In line with a string of recent policies aimed at creating an enabling environment for businesses and attracting investment into the economy, the Nigerian government plans to introduce more tax incentives for investors in the capital market, a minister said this week.

This would be in addition to existing tax provisions in the recently signed Finance Act, which is expected to help deepen the market in the areas of Real Estate Investment Schemes (REITS) and securities lending.

Any of such new incentives and policies will be formulated in collaboration with the Nigerian Stock Exchange (NSE), Finance Minister Zainab Ahmed said, with the goal of encouraging investment and help to further boost the market.

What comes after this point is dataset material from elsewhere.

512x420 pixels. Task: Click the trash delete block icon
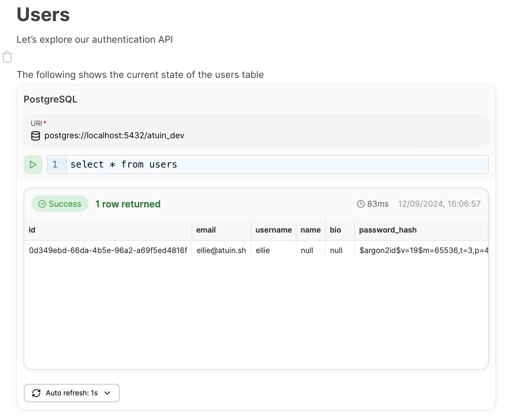point(7,57)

“We have asked the Nigeria Stock Exchange to continue to work with us so that we can encourage Nigerians to invest more in the market,” Ahmed said during a courtesy call to the Exchange. “We have a lot of resources locally and we are working with the NSE to ensure we mobilize resources through the market.”

The Nigerian government has been looking for ways through various policies to attract more investments into the local capital market and the new finance law keys into that vision, offering a number of incentives for investors. But industry experts had called for more incentives after the law was ratified earlier this year, to enable capital flow into the market.

“I want to say that we appreciate the government for the Finance Act of 2019 and a number of initiatives that are in support of the capital market,” said Mary Uduk, acting Director-General of the Securities and Exchange Commission. “The government has through the Finance Act answered some of our prayers.”

Uduk, however, noted that the commission “expected more” because it had been on the initiatives for many years with the federal tax agency and other relevant stakeholders. “There are others that we thought they would have done like the issue of taxes… We will continue to push for more tax reductions in different areas,” she said.

A supportive macroeconomic framework involving fiscal, monetary, exchange rate and capital accounts policies is generally considered crucial for the development of the domestic capital market. And fiscal initiatives, such as tax incentives, is “very critical” in driving both local and foreign investments to the capital market and the economy at large, Uduk added.